Pourquoi la vision de l'opinion publique vis-à-vis du djihadisme international est-elle peu marquée par la question des motivations profondes ? Pourquoi est-il si difficile d'imaginer l'EI comme un groupe politique avec des intérêts extra-religieux ?

Bernard Godard : En France nous aimons faire une analyse académique par case... Dans la criminologie classique, on se focalise sur des failles psychologiques, majoritairement. Et c'est finalement le seul facteur sur lequel on se base. On oublie le facteur religieux ou politique car on a du mal à appréhender qu'une religion, l'Islam en l'occurrence, suivie par plus d'un milliard d'individus, puisse générer des dérives politiques. En France, on a une difficulté, laïcité oblige, à ne pas rejeter spontanément le facteur religieux et ce qui peut en découler. Mais si vous regardez dans les textes sacrés, il y a un accent mis sur l'importance des batailles qu'a menées le prophète. Et tout se mélange souvent dans la tête des jeunes qui se laissent tenter par ce genre d'aventure. Et l'opinion ne comprend pas ce mélange, ces motivations complexes ; elle appréhende plus facilement les problèmes liés aux dérives psychiatriques des individus, ou à l'idée de la radicalisation en prison. 

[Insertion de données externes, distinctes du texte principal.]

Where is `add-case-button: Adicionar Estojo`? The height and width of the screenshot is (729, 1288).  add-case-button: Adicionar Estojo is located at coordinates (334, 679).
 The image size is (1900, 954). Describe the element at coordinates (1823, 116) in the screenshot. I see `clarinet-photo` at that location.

En se méprenant sur les motivations des djihadistes français, en les renvoyant exclusivement à une forme de folie, se condamne-t-on à des réponses inadaptées ?

Bernard Godard : Notre difficulté, c'est que nous estimons en France que les églises installées, car l'islam officiel existe, peuvent avoir une efficacité pour répondre au problème. Or, cela n'en a aucune. Pour un salafiste, les représentants de l'Islam installé sont décriés et n'ont aucune légitimité. Et l'approche laïque qui consiste à considérer que la dérive extrêmiste est un phénomène "d'emprise mentale" ne permet pas d'apporter des réponses adaptées. Et on ne met d'ailleurs en avant que des modèles comme le prosélytisme d'un Omar Omsen qui ne correspondent pas à la totalité du problème, loin de là.